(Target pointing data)
---+---

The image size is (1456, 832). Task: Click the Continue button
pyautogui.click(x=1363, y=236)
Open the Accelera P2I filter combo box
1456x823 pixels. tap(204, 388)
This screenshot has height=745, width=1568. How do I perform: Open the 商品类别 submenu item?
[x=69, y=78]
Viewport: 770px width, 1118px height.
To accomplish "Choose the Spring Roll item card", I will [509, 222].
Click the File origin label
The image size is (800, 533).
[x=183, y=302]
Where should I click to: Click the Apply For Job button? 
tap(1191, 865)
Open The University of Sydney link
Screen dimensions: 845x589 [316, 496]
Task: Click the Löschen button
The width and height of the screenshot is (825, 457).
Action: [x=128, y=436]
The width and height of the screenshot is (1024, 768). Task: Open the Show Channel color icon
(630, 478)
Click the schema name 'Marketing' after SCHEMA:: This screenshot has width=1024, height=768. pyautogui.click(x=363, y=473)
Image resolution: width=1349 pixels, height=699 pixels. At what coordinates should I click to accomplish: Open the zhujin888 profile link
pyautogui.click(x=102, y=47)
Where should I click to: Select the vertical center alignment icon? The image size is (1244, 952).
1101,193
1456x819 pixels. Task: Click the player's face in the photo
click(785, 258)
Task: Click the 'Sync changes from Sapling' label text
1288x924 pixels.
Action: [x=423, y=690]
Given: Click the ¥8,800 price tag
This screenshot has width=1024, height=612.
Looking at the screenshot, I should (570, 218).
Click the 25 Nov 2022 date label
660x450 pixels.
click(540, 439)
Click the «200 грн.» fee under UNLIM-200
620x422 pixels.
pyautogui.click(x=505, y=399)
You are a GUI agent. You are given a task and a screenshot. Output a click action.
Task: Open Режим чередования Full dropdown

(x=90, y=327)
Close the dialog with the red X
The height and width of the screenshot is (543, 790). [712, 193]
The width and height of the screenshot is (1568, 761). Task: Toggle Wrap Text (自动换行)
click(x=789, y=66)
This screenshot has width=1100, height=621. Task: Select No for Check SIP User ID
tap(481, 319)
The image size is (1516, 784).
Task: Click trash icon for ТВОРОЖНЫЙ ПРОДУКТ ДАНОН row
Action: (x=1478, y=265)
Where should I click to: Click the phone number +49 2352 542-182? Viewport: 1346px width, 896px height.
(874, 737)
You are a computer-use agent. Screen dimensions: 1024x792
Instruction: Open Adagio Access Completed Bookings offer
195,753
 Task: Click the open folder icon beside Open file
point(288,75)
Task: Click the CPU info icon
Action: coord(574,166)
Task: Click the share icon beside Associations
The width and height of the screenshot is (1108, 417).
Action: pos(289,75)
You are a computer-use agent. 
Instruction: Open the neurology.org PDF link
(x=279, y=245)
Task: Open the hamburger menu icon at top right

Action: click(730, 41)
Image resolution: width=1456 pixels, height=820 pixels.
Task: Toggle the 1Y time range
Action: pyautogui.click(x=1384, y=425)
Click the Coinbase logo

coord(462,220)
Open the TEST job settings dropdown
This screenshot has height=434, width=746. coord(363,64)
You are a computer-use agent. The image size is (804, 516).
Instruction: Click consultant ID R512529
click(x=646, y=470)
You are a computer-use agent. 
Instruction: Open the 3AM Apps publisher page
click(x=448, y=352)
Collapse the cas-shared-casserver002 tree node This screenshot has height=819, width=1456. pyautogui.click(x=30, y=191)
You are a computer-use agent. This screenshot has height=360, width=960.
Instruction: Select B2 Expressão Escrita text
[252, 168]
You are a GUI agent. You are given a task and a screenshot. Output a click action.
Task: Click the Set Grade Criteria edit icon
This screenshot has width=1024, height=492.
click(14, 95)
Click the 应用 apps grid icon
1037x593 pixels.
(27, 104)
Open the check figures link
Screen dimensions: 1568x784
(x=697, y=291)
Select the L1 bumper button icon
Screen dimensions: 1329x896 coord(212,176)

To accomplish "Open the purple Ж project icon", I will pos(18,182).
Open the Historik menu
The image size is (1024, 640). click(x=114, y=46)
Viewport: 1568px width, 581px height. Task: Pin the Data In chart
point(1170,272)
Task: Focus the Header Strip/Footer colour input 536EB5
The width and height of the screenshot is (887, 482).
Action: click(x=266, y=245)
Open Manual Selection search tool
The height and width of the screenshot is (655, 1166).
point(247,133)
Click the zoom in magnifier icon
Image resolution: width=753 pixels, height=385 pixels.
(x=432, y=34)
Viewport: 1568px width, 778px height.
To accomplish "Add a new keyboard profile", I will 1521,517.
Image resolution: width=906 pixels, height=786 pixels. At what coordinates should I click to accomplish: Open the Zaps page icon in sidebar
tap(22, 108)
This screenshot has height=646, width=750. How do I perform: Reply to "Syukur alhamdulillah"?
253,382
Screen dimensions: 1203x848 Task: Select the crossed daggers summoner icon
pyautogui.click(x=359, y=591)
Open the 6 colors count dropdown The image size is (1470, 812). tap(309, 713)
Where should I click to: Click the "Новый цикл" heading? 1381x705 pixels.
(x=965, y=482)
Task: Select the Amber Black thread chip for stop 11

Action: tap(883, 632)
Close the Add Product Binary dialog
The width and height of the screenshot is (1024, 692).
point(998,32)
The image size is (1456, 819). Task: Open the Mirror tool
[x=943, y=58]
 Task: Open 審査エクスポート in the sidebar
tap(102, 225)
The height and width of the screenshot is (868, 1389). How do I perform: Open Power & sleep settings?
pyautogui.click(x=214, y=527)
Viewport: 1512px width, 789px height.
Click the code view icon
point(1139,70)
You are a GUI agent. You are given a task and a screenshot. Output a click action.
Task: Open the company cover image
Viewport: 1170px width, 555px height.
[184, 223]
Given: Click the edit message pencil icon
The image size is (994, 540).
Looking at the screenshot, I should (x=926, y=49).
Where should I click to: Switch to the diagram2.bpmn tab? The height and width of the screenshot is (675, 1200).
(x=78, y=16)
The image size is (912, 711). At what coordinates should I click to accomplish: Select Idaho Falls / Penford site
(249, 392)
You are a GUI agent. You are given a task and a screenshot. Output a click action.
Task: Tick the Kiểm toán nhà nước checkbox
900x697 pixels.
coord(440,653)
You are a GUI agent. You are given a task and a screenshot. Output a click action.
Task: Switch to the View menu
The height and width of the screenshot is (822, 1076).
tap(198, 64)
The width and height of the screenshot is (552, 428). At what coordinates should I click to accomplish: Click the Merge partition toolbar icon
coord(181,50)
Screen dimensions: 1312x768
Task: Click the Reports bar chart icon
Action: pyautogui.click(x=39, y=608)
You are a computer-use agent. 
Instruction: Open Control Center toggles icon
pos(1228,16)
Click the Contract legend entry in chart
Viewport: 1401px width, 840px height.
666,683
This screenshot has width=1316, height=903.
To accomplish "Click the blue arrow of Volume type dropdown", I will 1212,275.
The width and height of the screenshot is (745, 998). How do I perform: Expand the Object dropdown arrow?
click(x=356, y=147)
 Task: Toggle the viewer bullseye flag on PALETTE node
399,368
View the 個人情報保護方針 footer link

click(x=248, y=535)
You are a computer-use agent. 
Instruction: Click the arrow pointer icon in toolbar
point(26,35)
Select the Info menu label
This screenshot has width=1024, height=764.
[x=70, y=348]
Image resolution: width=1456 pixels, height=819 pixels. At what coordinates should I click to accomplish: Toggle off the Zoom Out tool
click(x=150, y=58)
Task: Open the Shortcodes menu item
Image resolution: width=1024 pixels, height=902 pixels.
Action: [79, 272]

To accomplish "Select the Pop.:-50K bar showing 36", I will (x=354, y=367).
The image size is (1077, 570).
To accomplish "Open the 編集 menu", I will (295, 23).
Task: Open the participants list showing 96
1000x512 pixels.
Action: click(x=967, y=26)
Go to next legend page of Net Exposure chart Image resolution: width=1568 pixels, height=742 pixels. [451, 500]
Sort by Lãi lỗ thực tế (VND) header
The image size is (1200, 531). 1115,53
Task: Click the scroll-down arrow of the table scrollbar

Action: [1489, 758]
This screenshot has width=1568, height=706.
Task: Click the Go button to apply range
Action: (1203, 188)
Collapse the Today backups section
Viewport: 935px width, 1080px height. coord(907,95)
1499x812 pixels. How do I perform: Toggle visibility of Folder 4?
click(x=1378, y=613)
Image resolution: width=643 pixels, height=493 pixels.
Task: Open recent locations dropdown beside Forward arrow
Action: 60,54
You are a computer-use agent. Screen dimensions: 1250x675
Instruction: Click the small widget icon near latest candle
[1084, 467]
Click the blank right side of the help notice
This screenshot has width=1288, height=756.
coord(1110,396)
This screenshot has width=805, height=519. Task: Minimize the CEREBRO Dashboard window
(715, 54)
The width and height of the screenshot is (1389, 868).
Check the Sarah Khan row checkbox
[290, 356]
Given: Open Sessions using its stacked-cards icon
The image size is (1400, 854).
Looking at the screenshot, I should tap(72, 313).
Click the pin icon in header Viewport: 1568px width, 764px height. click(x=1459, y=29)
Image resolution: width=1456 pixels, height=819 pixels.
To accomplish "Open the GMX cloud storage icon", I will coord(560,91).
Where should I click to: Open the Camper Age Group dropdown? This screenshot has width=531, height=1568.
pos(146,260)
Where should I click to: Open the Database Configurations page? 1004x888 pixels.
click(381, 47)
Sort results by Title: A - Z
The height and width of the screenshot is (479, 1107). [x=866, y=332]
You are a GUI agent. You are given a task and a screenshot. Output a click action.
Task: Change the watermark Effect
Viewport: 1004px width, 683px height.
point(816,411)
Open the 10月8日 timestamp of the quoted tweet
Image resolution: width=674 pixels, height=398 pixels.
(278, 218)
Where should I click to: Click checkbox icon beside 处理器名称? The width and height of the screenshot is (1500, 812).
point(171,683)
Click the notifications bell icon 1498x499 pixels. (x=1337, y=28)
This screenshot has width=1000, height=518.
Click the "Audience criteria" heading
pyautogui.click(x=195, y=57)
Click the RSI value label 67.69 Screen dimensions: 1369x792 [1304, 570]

---+---

Work to do:
Duplicate everything in the data from the line containing "Task: Open 審査エクスポート in the sidebar" down to the line containing "(x=78, y=16)", keeping both of those lines.

Completed task:
 Task: Open 審査エクスポート in the sidebar
tap(102, 225)
The height and width of the screenshot is (868, 1389). How do I perform: Open Power & sleep settings?
pyautogui.click(x=214, y=527)
Viewport: 1512px width, 789px height.
Click the code view icon
point(1139,70)
You are a GUI agent. You are given a task and a screenshot. Output a click action.
Task: Open the company cover image
Viewport: 1170px width, 555px height.
[184, 223]
Given: Click the edit message pencil icon
The image size is (994, 540).
Looking at the screenshot, I should (x=926, y=49).
Where should I click to: Switch to the diagram2.bpmn tab? The height and width of the screenshot is (675, 1200).
(x=78, y=16)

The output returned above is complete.